*Set tasks*:
[a] In the report on the Elele peace committee, why did Ohna Lawrence Elechi insist that the shop be removed? Answer in one to three sentences.
[b] Please carry on the report on the Elele peace committee from its last sentence.

There was no peace in Elele prior to the intervention of the peace and reconciliation committee set up by Hon. Samuel Nwanosike. The rift between Ngwele stool, His Royal Majesty, Eze J.O.G Amadi  JP, Nyenwe- Ali Omenele Ni- Alimini and the Council of Elders (Nde Ohna) on one side and Elele Council of Chiefs (Nde Eze) on the other side was palpable.
Consequently, the Ikwerre Council boss formed a peace panel conmprising of few well-meaning sons and daughters of Elele, drawn from communities that make up Elele Kingdom to consider the remote and immediate causes of the misunderstanding.
The peace and reconciliation committee met with the  Council of Elders (Nde Ohna) on 20th May,2021 and the council of Chiefs (Nde Eze) on the 6th and 11th of June, 2021 to consider their grievances, and proffer solutions that will bring a lasting peace. The peace committee, having heard all the parties involved, and reached the following findings and resolutions as hereunder stated:
Council of Elders (Nde-Ohna)
That there exist two factions in the council of Elders (Nde-Ohna), one side for his Royal Majesty, Eze J.O.G., Amadi, (JP) Nyenwe-Ali Omenele Ni-Alimini and the other side for Chief Okechukwu Okah.
That some stools in the Council of Elders (Nde Ohna) are in contention
That the problem started when part of Elele Shrine (Igbo Onino) was acquired and compensation paid to the community by the company dualising Elele- Owerri road and some members of Ohna and Chiefs embezzled the money meant for the fencing of the place.
That a shop was erected at the front of the shrine which exposed the secret altar of the gods of the land which made Ohna Lawrence Elechi to insist that the shop must be removed but the custodian of Ngwele stool refused.
That the council of Elders was induced with money to do Chief Okechukwu Okah’s biddings, to which some of them confessed.
That committee observed that the exorbitant charge on the entrants into the Council of Elders (Nde-Ohna) was very worry-some.
B.  Resolution
The Council of Elders (Nde-Ohna) should perform the traditional recognition of rites and royalty to HRM Eze J.O.G Amadi, JP (Ogba- ban obiri, ya-ni orikota)
There should be no division between the Royal Majesty and the Council of the Elders (Nde-Ohna)
There should be no sectional or splinter meetings by any member(s) except the meetings that will be held in the palace of His Royal majesty.
All meetings of Nde-Ohna shall henceforth not be held without the express knowledge and approval of His Royal Majesty.

*Source data*:
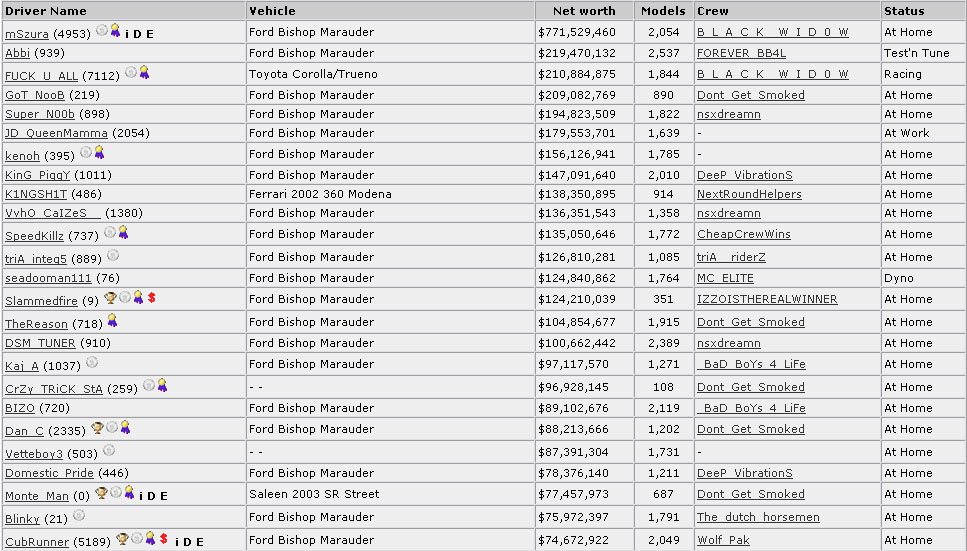This screenshot has height=551, width=967.
Task: Open the FOREVER_BB4L crew page
Action: click(741, 53)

*In response*:
[a] The shop had been put up at the front of the shrine, and it exposed the secret altar of the gods of the land. That is why Ohna Lawrence Elechi insisted it be removed, though the custodian of Ngwele stool refused.

[b]
Person(s) that gained entrance into the Ohna Council due to altercations among the leadership of Omenele are therefore advised to withdraw and allow the bona fide members of the ohna to perform their traditional rites. This decision affects Police Inspector Marcus Elechi of Omukerenyi, Samuel Onyekeozu Ilo of Omuoluma and Samuel Umenwo of Omuohua.
His Royal Majesty should please in that vein accept all members of the council of Elders (Nde- Ohna) back to his fold as the tradtion demands.

  1.  Elele Council Of Chiefs (Nde-Eze)
    A.  Findings:
    That there appears to be many grey areas in the title holdings amongst the chiefs in Elele Traditional Council of Chiefs. These different titles had caused a break down in the unity and peace among the members of Elele Council of Chiefs. Such titles as Eze Ali, His Royal Highness, instead of the palace chiefs and palace legal adviser as conferred on Chief Okechukwu Okah, Chief Barr Emma Okah, Chief Barr James Amadi by His Royal Majesty.
    That there exist two factions in the Council of Chiefs (Nde-Eze); one side for his Royal Majesty, Eze J.O.G Amadi (JP) Nyenwe-Ali Omenele Ni Alimini and the other side led by Chief Okechukwu Okah.
    That the election conducted by Elele Council of Chiefs as approved by His Royal Majesty was Inconclusive due to ties of 10:10 votes on chairmanship position.
    That the committee observed that there were unnecessary lobbying by the two contestants. 
    That there is a matter in Choba Magistrate Court instituted by Chief Okechukwu Okah and Magistrate (Chief) Justice O. Amadi against His Royal Majesty, Elele Council of Chiefs (Nde-Eze) and Elele Council of Elders (Nde-Ohna). Also, a matter in the Isiokpo High Court by His Royal Majesty challenging the Court releifs granted to Chief Okechukwu Okah and Magistrate (Chief) Justice O. Amadi
    The committee observed that the exorbitant charges on the entrants into the Council of Chiefs (Nde-Eze) was worrisome.
     In view of the above therefore, the committee resolved as follows;
    All indiscriminate titles according to the publication by his Royal Majesty on Guardian Newspaper of August 27, 2018 should henceforth be dropped. His  Royal Majesty affirms that he only conferred Chief Okechukwu Okah, Chief (Barr) Emma Okah and Chief (Barr) James Amadi as palace Legal adviser and not the acclaimed “Eze Ali, His Royal Highness or His Highness”, of which Chief (Barr) James Amadi confirmed His Royal Majesty’s position as the true title he conferred on them.
    The panel warns that no one should attach to himself any title not given by the Royal Majesty or the State Government in any forms (either through Electronics media, inscribe such titles on their houses or cars etc) because the position of the law is clear in the River State Chieftaincy law which is the exclusive stool of Royal Highness or Highness.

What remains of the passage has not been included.